Já não queria me irritar, cantando músicas antiquadas, sem letra ou ritmo. Falava mais de sua vida de como era bonito ver seu irmão crescer e a mãe envelhecer, perguntava-me se já tinha reparado na sensualidade das mãos e como as pessoas as ignoravam. 

E é claro, eu nunca respondi. Cheguei a olhar para as minhas próprias enquanto construía minhas peças e as notei cortadas, mal cuidadas, e não vi beleza nenhuma nisso. Talvez ela estivesse certa, mas em relação as mãos femininas.

Forcei a memória tentando lembrar de apenas um par de mãos que tenha notado em uma das muitas namoradas que tive, e sinceramente, só lembro de ver tinta vermelha nas unhas. Mas nunca reparei se eram bonitas...

Pelo falatório as segundas feiras, perdia a concentração em meio ao trabalho e deixava-o de lado.
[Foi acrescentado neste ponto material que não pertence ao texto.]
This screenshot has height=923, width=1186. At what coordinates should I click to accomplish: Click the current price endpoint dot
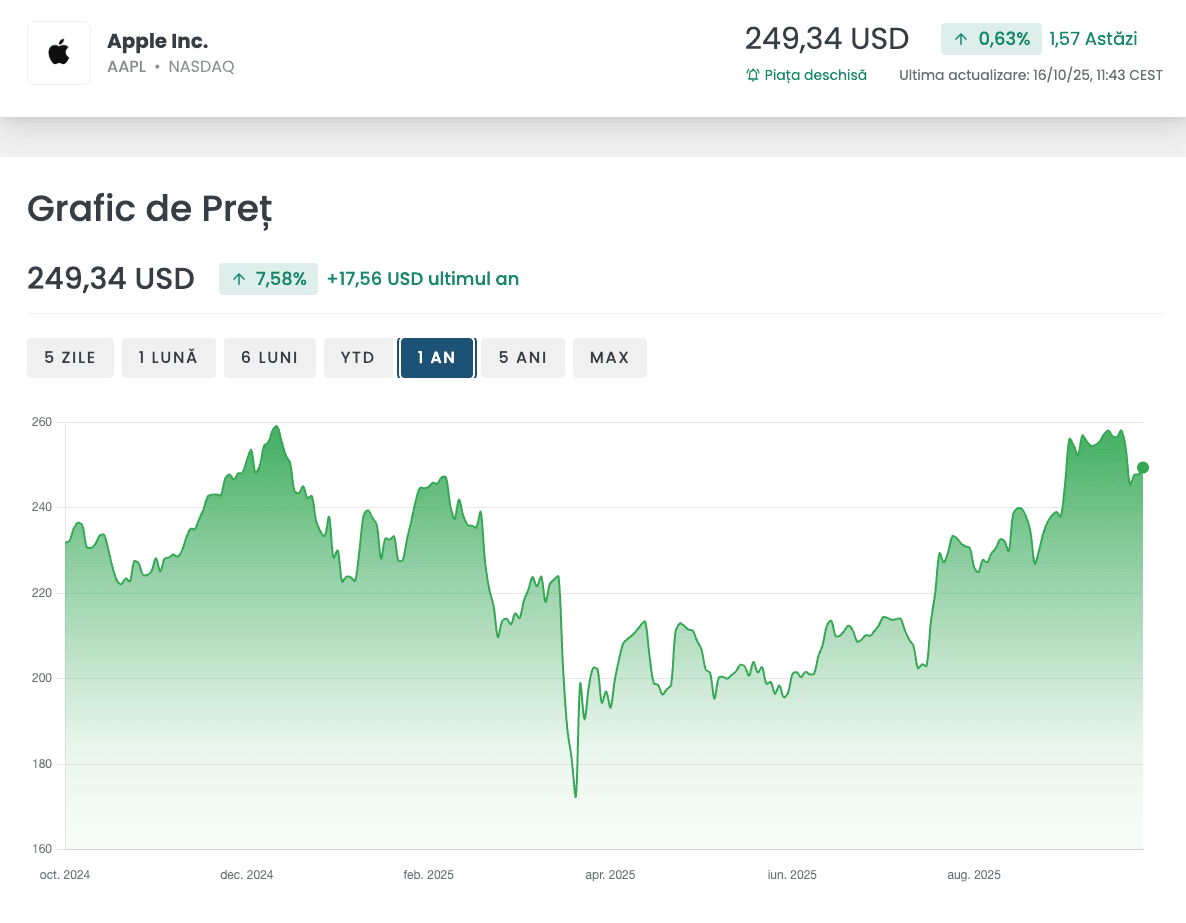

Se tirasse uma lasca errada ia jogar fora toda a obra. Preferia esperar que ela terminasse de falar para depois, ao longo dos dias da semana compensar o tempo perdido.

Não sei de onde ela tirou a certeza de que eu estava a escutando, de que não era só mais um velho surdo. Bom, a parte do surdo Matias deve ter resolvido. 

Por falar nele... Ela conversava muito com o garoto Calvin. Diferente das outras pessoas ela não o gozava. Por diversas vezes ele chegava no corredor para dizer a ela que o horário tinha acabado. Será que ela não tinha relógio? Ou eles macavam de ir embora juntos?

Garoto estranho daquele. Ela não ia se interessar por ele, ninguém iria. 

Tomei o porta retrato que Matias havia me presenteado com a foto de seu batizado. Eu o segurava no colo desajeitadamente e sorria para a câmera. Calvin tinha uns folículos cor de laranja do topo da cabeça, o que rendeu muitas piadas no bairro.

Lembro-me muito bem da algazarra que foi aquele batizado. A família de Matias nem deu as caras. O lado esquerdo da Igreja ficou vazia, com todos os lugares vagos, exceto pelo meu lugar, que estava vago para quando eu terminasse minhas honras como padrinho.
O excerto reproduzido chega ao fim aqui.